BEGIN Selected passage

Voltage reference circuit

Abstract

 An improved voltage reference circuit uses a feedback loop in the lower portion of a bias network to clamp the output voltage at a lower-limit value.

Description

Technical Field

[0001] The field of the invention is that of voltage reference circuits used in integrated circuits.

Background Art

[0002] The prior art has long used a voltage divider circuit to provide a reference voltage that depends upon the supply voltage. A chronic problem in the art has been to provide a reference voltage that is insensitive to variations in the supply voltage. It is known to use a clamping circuit to limit the maximum value of the reference voltage in cases when the supply voltage exceeds its nominal value. It is also known to use a clamping circuit on the minimum voltage, but one prior art approach fails to work if the supply voltage is less than 2V_T, twice the threshold voltage of the transistors used in the circuit.

Disclosure of Invention

[0003] The invention relates to an improved voltage reference circuit in which one-half of a bias network forms a feedback loop to adjust the impedance of the bias network to clamp the output voltage at a lower-limit value.

[0004] A feature of the invention is the extension of the permissible lower limit range to V_T, a single threshold voltage.

[0005] Brief Description of Drawings

Figure 1 illustrates a prior art circuit.

Figures 2A and 2B illustrate a prior art circuit.

Figures 3A and 3B illustrate a circuit constructed according to the invention and its voltage dependance.

END Selected passage

Short problem 1:
Output the entries as a JSON list of strings, one string per line, starting at the first line of the entries and ending at the line with "Action: [210, 481]", both included. Omit blank lines and leave out the pictures.

BEGIN Input data

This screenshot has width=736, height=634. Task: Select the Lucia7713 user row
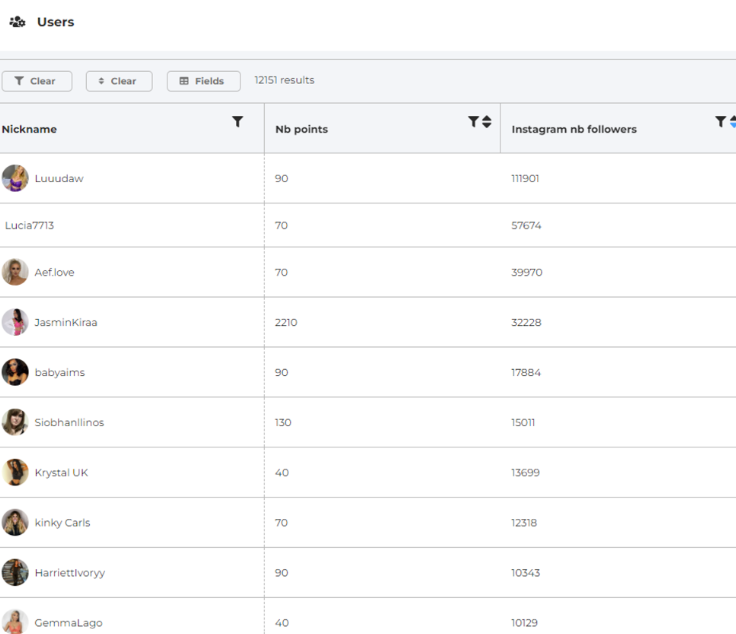point(30,226)
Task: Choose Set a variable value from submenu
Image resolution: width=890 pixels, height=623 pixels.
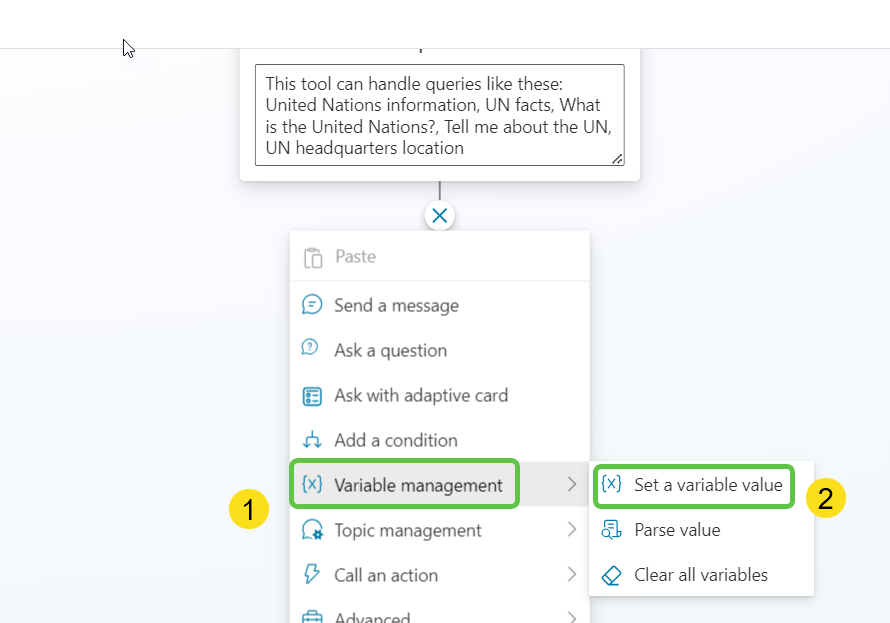Action: [x=709, y=485]
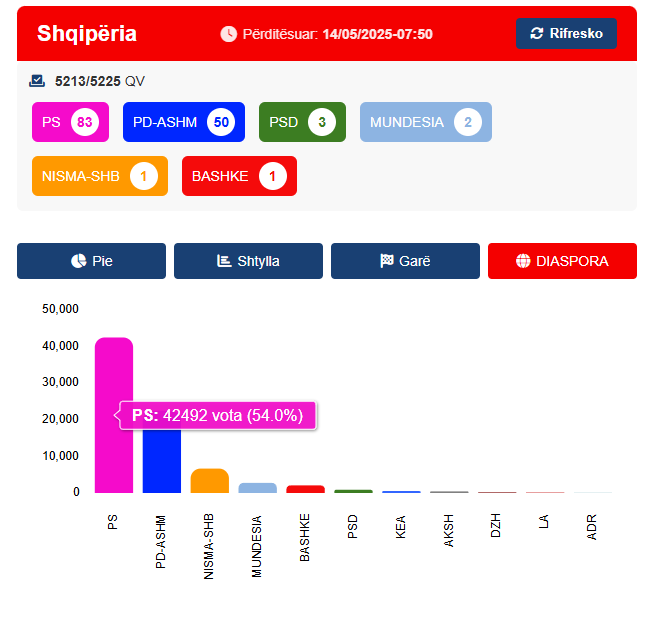The width and height of the screenshot is (663, 621).
Task: Click the orange NISMA-SHB chart bar
Action: [210, 481]
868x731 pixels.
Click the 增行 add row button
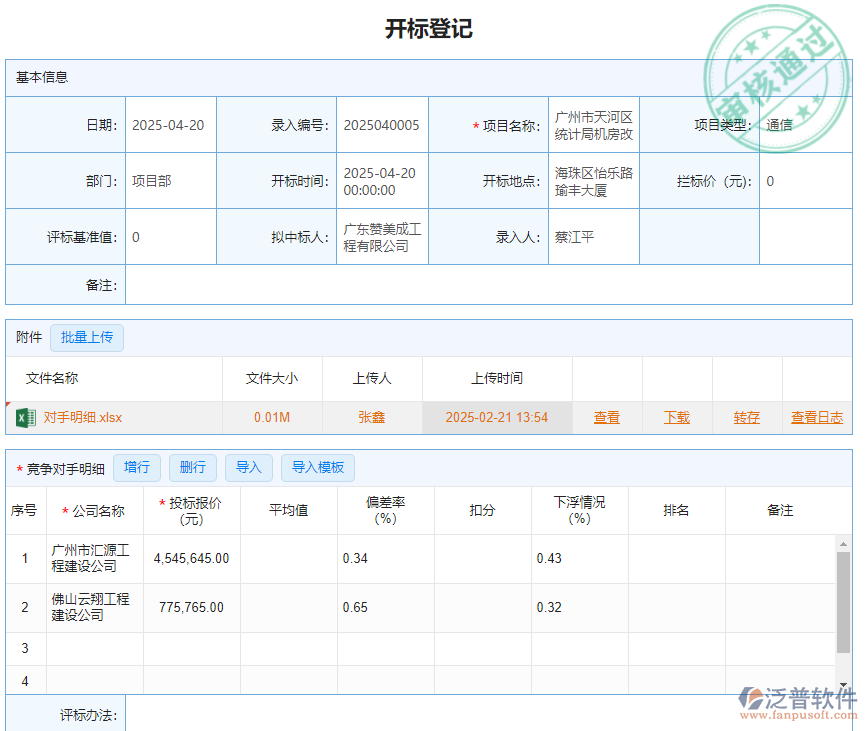(137, 467)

END Input data

Short problem 2:
Reproduce the passage of the voltage reference circuit text from "Technical Field" to "in the circuit.".

Exercise output 1:
[
  "This screenshot has width=736, height=634. Task: Select the Lucia7713 user row",
  "point(30,226)",
  "Task: Choose Set a variable value from submenu",
  "Image resolution: width=890 pixels, height=623 pixels.",
  "Action: [x=709, y=485]",
  "The width and height of the screenshot is (663, 621).",
  "Task: Click the orange NISMA-SHB chart bar",
  "Action: [210, 481]"
]

Exercise output 2:
Technical Field

[0001] The field of the invention is that of voltage reference circuits used in integrated circuits.

Background Art

[0002] The prior art has long used a voltage divider circuit to provide a reference voltage that depends upon the supply voltage. A chronic problem in the art has been to provide a reference voltage that is insensitive to variations in the supply voltage. It is known to use a clamping circuit to limit the maximum value of the reference voltage in cases when the supply voltage exceeds its nominal value. It is also known to use a clamping circuit on the minimum voltage, but one prior art approach fails to work if the supply voltage is less than 2V_T, twice the threshold voltage of the transistors used in the circuit.